Last year, the Council of Bureaux had been informed about the practice of certain insurers to refuse to handle claims arising from accidents that occurred in “their” state if this claim was addressed by an injured party resident in another Member State. Certain insurers would refer the claimant in such cases to the insurer’s claims representative in the state of residence of the injured party.
Such reaction is not compatible with the Motor Insurance Directive
Can the insurer of the liable person, in the country of accident, refuse to directly handle the claim of a foreign victim and transfer the claim to its representative in the country of the victim?
In compliance with Article 18 of the Codified Directive, the injured parties have a right of direct action against the insurance undertaking covering the third party liability of the liable person.
The insurer may therefore not refuse to directly handle the claim and transfer the victim to its representative. He may therefore not judge the victim’s choice of procedure even if the representatives have been instituted to facilitate the procedures of the victim and the victim, by directly contacting the insurer, cannot benefit from the comfort of communicating with the claims representative in his own language.

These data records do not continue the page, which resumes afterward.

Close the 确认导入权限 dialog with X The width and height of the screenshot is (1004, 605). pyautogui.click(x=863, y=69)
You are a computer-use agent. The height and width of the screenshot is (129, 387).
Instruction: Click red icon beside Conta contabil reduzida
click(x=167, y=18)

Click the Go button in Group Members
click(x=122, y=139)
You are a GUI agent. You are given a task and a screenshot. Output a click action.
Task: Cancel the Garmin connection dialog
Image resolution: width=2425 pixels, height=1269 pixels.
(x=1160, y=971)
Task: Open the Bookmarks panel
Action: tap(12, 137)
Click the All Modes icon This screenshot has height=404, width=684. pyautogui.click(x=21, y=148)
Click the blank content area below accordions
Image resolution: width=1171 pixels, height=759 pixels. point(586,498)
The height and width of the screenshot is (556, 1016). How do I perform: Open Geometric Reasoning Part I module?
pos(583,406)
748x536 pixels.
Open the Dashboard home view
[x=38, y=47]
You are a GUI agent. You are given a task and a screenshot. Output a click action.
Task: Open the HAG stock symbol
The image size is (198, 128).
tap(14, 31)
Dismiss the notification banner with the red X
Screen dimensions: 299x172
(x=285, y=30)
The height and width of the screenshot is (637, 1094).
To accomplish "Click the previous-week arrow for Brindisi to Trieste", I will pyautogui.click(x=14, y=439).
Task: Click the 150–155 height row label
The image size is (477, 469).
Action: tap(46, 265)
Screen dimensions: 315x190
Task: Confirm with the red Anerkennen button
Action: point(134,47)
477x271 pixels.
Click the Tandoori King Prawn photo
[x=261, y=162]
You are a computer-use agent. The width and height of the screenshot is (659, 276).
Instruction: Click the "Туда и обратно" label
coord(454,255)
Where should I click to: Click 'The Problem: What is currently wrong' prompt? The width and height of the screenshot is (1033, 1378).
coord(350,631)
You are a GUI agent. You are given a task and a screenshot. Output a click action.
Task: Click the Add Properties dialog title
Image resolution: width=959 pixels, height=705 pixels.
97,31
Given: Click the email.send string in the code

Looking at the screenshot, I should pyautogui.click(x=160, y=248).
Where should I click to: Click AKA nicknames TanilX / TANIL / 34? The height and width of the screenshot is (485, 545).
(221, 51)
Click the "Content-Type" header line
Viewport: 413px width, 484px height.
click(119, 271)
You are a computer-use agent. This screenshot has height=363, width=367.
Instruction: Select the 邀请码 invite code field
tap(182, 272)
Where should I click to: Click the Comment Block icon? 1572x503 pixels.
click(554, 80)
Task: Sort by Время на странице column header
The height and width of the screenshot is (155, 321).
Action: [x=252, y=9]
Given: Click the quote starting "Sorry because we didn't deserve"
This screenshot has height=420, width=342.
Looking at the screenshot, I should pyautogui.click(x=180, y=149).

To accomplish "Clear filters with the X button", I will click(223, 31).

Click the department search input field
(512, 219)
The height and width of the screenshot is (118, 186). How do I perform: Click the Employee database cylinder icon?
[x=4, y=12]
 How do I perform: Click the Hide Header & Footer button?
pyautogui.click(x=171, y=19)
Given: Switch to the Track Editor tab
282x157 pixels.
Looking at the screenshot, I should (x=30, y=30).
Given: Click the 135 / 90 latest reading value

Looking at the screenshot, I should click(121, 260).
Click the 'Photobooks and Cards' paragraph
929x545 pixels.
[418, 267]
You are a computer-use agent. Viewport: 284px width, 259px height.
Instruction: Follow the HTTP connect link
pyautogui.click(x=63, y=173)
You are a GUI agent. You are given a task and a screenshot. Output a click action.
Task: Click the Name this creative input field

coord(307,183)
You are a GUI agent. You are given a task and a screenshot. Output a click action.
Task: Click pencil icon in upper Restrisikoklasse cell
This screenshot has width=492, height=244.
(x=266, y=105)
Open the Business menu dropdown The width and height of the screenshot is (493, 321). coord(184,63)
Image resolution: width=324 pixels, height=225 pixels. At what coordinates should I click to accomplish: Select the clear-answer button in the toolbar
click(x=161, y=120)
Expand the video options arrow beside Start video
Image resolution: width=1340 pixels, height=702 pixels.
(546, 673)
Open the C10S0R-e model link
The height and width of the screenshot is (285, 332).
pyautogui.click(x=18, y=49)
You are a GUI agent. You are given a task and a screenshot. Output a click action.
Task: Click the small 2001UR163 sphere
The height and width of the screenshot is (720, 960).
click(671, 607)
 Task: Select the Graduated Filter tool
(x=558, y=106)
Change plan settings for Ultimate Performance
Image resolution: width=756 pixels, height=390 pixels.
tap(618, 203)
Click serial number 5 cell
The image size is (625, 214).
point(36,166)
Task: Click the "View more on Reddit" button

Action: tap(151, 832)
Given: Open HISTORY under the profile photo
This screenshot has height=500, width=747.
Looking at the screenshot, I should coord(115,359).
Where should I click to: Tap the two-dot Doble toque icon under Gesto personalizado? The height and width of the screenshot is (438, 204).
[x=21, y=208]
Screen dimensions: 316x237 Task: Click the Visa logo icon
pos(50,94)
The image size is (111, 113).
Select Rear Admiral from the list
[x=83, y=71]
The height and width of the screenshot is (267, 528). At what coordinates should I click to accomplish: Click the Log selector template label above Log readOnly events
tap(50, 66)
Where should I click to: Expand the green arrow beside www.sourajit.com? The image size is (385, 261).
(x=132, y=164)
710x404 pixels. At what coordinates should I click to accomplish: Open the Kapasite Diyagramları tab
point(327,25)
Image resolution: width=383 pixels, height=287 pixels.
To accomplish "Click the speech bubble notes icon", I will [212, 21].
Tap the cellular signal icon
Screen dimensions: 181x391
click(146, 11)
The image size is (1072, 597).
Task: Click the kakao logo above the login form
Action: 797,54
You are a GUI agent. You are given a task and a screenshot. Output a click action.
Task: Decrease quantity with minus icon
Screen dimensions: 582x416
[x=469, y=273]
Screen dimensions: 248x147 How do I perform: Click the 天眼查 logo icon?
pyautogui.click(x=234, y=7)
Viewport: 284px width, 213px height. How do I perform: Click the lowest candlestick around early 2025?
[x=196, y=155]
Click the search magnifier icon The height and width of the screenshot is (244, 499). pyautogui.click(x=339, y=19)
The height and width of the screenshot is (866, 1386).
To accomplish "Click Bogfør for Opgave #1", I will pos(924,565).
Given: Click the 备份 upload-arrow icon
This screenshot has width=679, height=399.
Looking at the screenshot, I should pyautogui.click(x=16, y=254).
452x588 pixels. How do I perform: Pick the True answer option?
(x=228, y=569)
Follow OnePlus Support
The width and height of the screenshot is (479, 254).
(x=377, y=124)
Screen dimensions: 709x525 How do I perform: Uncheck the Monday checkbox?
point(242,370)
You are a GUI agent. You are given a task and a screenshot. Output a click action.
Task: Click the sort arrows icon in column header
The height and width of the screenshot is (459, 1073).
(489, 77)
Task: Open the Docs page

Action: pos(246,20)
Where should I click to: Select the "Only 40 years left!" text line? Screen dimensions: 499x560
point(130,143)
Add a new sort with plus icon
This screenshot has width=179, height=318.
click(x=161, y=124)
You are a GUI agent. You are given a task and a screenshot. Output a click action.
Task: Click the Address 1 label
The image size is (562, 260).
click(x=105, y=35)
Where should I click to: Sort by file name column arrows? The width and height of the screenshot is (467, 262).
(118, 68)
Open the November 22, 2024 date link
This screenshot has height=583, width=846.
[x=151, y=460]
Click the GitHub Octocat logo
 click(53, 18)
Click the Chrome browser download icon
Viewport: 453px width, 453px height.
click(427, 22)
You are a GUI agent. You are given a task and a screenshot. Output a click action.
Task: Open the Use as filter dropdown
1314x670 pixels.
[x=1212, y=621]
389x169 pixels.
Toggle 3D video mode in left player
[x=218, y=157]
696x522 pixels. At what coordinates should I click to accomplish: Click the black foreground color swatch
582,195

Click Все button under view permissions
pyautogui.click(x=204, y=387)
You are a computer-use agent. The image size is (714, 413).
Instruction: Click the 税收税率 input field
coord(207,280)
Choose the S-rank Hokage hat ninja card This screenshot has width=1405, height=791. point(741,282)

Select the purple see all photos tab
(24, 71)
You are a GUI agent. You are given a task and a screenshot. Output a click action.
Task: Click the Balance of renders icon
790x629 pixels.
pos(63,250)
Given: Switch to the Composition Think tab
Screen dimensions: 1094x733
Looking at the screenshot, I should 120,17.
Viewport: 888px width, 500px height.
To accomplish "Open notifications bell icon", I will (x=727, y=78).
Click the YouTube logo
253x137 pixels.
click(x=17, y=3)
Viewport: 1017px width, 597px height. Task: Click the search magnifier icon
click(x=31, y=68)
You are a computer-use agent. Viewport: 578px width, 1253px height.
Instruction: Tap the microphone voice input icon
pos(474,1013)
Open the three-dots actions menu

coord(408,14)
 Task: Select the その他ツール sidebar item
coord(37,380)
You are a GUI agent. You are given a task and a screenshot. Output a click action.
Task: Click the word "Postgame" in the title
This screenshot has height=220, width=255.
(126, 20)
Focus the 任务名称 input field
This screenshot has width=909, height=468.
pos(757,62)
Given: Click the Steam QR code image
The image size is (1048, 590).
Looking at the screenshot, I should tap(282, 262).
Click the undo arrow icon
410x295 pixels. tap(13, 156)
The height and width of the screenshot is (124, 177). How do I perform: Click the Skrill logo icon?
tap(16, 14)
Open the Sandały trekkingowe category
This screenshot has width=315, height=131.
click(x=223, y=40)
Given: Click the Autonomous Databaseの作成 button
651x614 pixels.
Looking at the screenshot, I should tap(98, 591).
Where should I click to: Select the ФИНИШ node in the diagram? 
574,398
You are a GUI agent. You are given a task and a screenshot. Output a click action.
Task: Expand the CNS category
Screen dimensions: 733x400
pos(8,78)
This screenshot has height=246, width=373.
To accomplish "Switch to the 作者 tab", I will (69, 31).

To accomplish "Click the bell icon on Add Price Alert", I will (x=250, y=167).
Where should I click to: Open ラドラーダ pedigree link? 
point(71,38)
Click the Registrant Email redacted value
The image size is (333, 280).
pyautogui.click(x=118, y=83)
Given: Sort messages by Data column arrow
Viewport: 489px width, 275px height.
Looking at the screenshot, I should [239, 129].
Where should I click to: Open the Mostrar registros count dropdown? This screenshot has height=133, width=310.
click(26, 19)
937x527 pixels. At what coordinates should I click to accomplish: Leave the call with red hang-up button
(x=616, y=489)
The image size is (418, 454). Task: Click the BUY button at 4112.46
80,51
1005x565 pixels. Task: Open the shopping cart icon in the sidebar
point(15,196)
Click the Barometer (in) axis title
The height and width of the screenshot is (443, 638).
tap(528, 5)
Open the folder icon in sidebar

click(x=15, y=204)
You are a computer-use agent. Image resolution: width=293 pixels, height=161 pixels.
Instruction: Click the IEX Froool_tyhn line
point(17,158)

It would be suitable to note that the insurer has no economic interest in transferring the handling to his representative. Indeed, if he directly handles the claim he saves handling fees.
However, for practical reasons such as the set-up of an expert report, the insurer may turn to his representative. He may also ask him for help regarding the assessment of the damage. In this case, the insurer is the victim’s interlocutor and directly handles the claim. For all the necessary handling procedures he has recourse to his representative.